Missbrauchsopfer erheben Vorwürfe gegen Papst-Berater
Chilenische Missbrauchsopfer haben schwere Vorwürfe gegen einen der engsten Berater des Papstes erhoben. Kardinal Francisco Errazuriz habe über mehr als fünf Jahre die Strafverfolgung sexueller Vergehen unterbunden, sagte James Hamilton am Mittwoch vor Journalisten in Rom. Er sowie Juan Carlos Cruz und Jose Andres Murillo hatten Papst Franziskus während eines mehrtägigen Treffens im Vatikan ihre Erfahrungen mit Missbrauch und Vertuschung in der chilenischen Kirche dargelegt.

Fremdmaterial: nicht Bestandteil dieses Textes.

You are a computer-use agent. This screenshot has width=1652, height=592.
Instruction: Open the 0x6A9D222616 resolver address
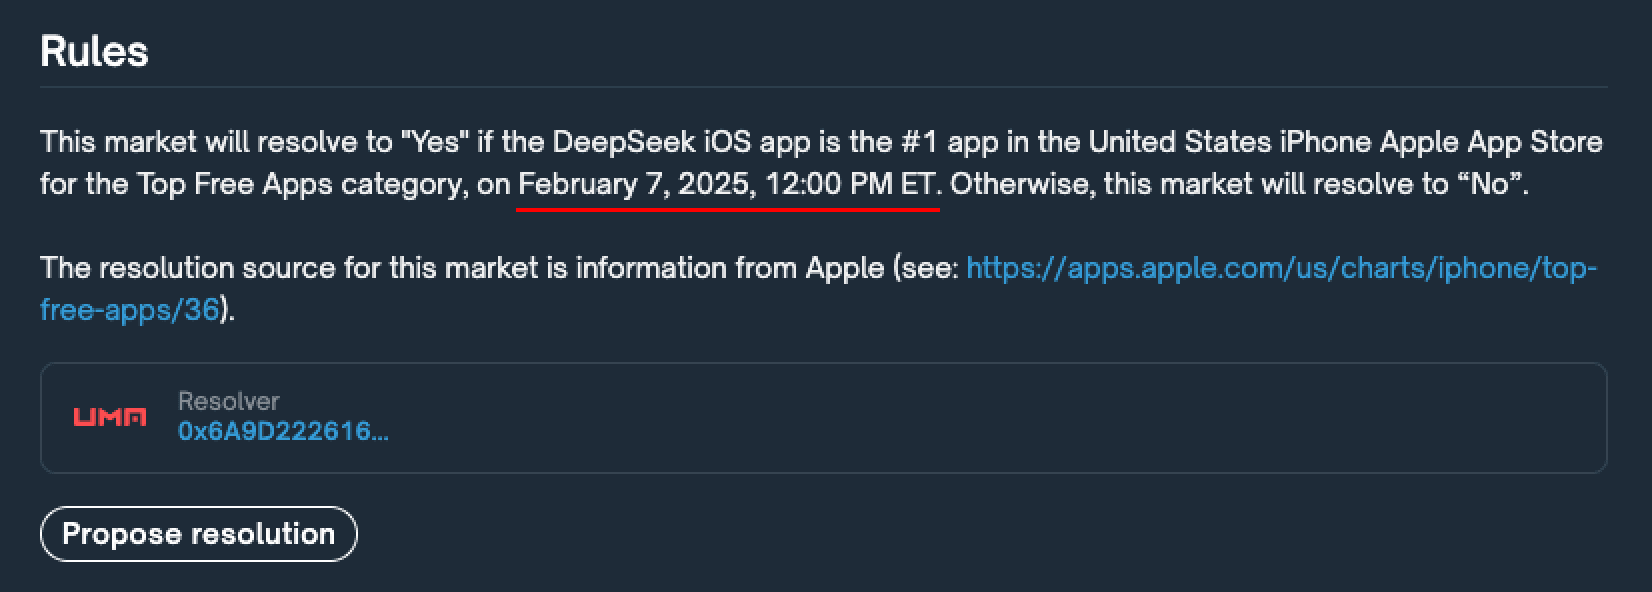click(283, 432)
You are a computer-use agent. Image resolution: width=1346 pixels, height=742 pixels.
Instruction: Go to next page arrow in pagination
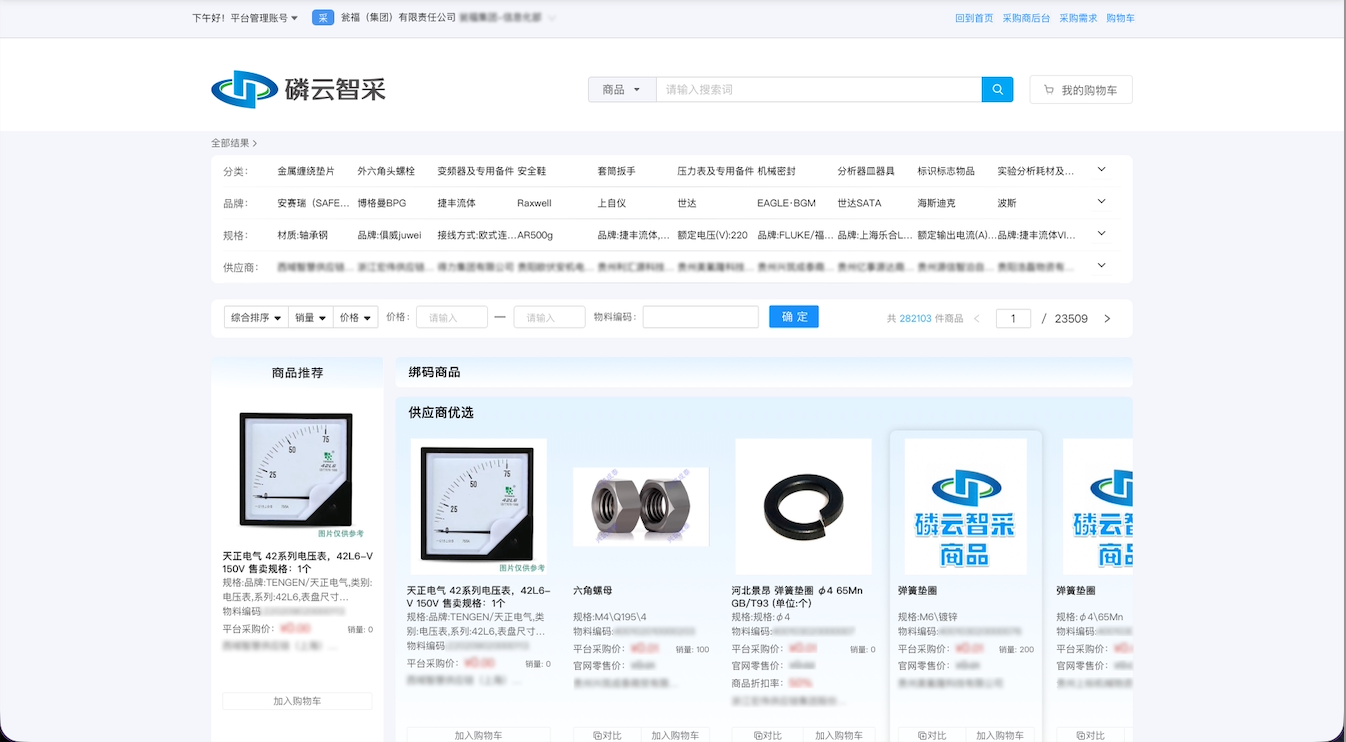1107,319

Der 84-jährige Errazuriz ist Mitglied des Kardinalsrats, der Papst Franziskus bei der Kurienreform berät. Von 1998 bis zu seinem altersbedingten Rücktritt 2010 war er Erzbischof des chilenischen Hauptstadtbistums Santiago. Mehrere Jahre stand er der Chilenischen Bischofskonferenz und dem Lateinamerikanischen Bischofsrat CELAM vor.
Hamilton: Kardinal war seit 2002 informiert
Hamilton sagte, Errazuriz sei seit 2002 über sexuelle Vergehen des Priesters Fernando Karadima informiert gewesen. Während der kirchliche Strafverfolger Eliseo Escudero die Anschuldigungen als glaubwürdig eingestuft habe, seien Ermittlungen von Errazuriz blockiert worden. Erst 2009 seien mit einer neuen Zeugenaussage von Cruz die Vorwürfe vor die römische Glaubenskongregation gelangt. Karadima wurde 2011 vom Vatikan verurteilt.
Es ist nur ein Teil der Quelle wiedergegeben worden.